**Problem to work on:**
Using "Expand" as the search string, find the matching lines below and copy them.

[Stored items]

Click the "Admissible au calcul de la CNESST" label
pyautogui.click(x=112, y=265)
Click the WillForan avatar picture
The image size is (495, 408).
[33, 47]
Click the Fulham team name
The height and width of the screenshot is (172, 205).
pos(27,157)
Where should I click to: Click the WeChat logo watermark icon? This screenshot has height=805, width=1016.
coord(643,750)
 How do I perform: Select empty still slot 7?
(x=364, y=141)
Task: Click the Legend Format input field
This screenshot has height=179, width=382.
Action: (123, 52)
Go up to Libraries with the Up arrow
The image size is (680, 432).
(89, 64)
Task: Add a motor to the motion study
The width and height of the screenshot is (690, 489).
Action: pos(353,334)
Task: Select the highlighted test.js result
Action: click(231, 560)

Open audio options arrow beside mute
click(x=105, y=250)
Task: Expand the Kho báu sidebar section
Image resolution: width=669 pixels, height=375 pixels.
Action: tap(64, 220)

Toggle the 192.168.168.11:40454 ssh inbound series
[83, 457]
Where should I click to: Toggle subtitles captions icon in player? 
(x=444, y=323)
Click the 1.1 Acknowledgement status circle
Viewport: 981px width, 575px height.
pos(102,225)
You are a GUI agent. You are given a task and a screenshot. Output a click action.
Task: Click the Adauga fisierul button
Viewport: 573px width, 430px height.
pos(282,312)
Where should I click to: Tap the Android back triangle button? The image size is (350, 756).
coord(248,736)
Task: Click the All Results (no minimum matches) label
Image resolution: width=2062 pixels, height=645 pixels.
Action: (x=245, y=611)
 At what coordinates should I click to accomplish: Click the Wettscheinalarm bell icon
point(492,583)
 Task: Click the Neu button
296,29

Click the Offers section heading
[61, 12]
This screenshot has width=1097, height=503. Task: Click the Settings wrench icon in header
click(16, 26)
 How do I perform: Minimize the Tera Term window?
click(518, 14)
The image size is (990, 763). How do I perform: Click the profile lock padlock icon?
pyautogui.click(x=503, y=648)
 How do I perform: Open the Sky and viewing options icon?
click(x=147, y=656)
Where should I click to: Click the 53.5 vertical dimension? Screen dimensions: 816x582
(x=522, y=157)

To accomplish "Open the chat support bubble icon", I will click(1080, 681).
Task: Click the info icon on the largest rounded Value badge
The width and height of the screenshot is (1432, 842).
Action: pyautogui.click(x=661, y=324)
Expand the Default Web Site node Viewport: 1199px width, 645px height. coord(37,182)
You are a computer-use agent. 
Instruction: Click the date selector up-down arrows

**Expected output:**
Task: Expand the Kho báu sidebar section
Expand the Default Web Site node Viewport: 1199px width, 645px height. coord(37,182)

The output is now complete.